LITTLE KATHLEEN AND LITTLE TERENCE

The next morning John O'Brien was sitting alone, when there was a knock at the door. Then Peter Sullivan opened it, said "G.o.d save all here!" and came in.

"G.o.d save you kindly!" John answered.

"It's distressed we are," said Peter, "to hear of the death of poor Kitty. Ellen would be here with me to tell you so, only bein' in bed herself and not able to stir, and what'll come to all of us I dunno.
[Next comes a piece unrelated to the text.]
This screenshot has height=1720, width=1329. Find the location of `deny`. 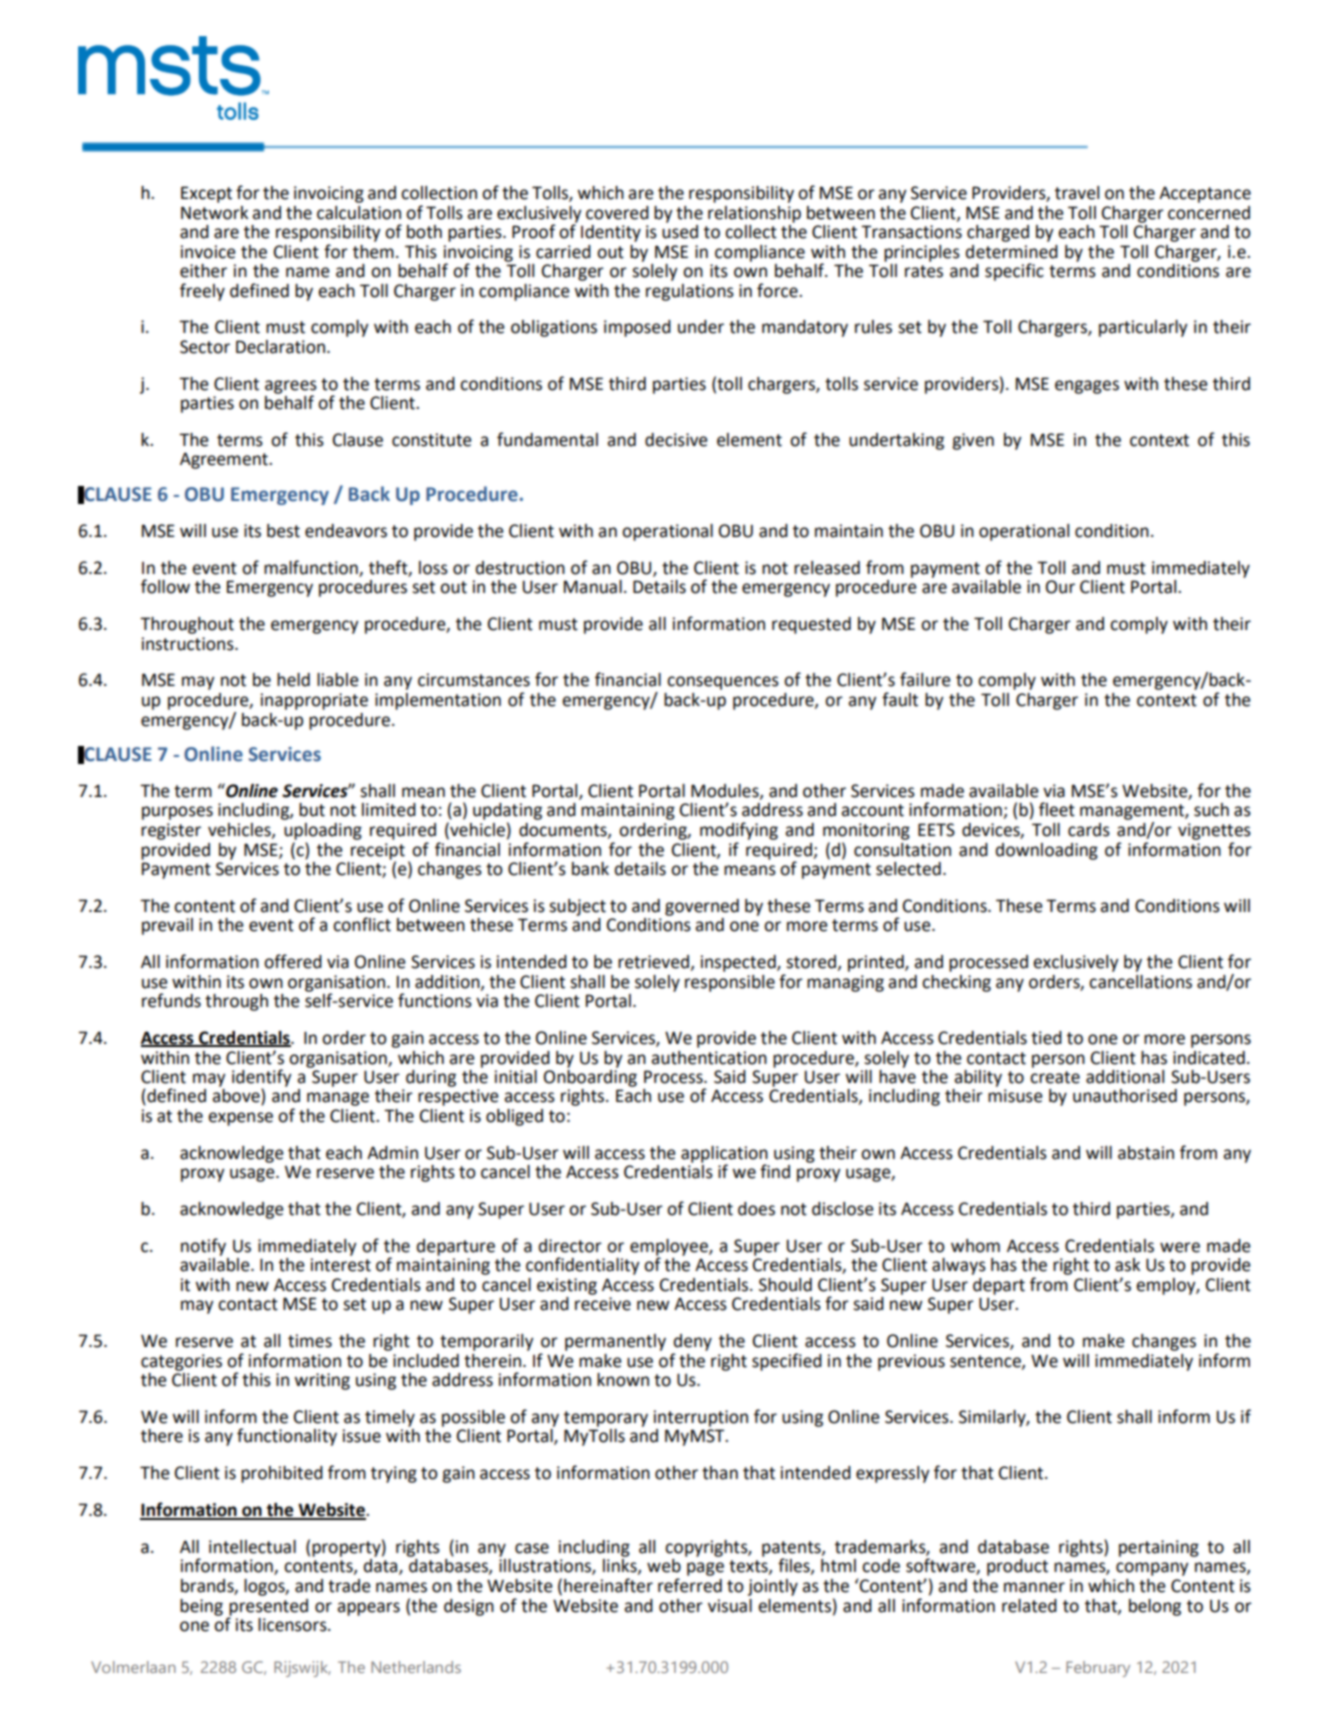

I'm that disturbed about her I dunno what I'll do at all. I left her with one of the neighbors and came to see your mother about her. But sure it's you has the great grief on you already, whatever comes to us. It's not only you I'm thinkin' of, but it's the child, left with no mother. Oh, it's a terrible thing."

"My own mother can bring up any child," John answered. "Have no fear of that. It's us that knew Kitty that'll feel the loss of her."

"And how is the child doing, anyway?" Peter asked.

"She looks fine and healthy, glory be to G.o.d!" said John.

"It's a girl, they tell me."

"It is."

"Do you know yet what you'll call her?"

"We'll name her Kathleen, after her mother," said John.

"Then you'll be calling her Kitty, like her mother, I suppose."

"No--no," John answered, slowly; "I don't think I'll call her that.

The child will be always Kathleen. I dunno if I can tell you how I feel about that. It was a name for a child, more than a woman--Kitty--and yet, now that she's gone from me, I've a feeling like it was something more than the name of a woman--like it was something holy, like the name of the blessed Mother of G.o.d. When I think of that name now, I want to think only of her, and I wouldn't like to be calling even her own child by it. It's Kathleen I'll call her--nothing else."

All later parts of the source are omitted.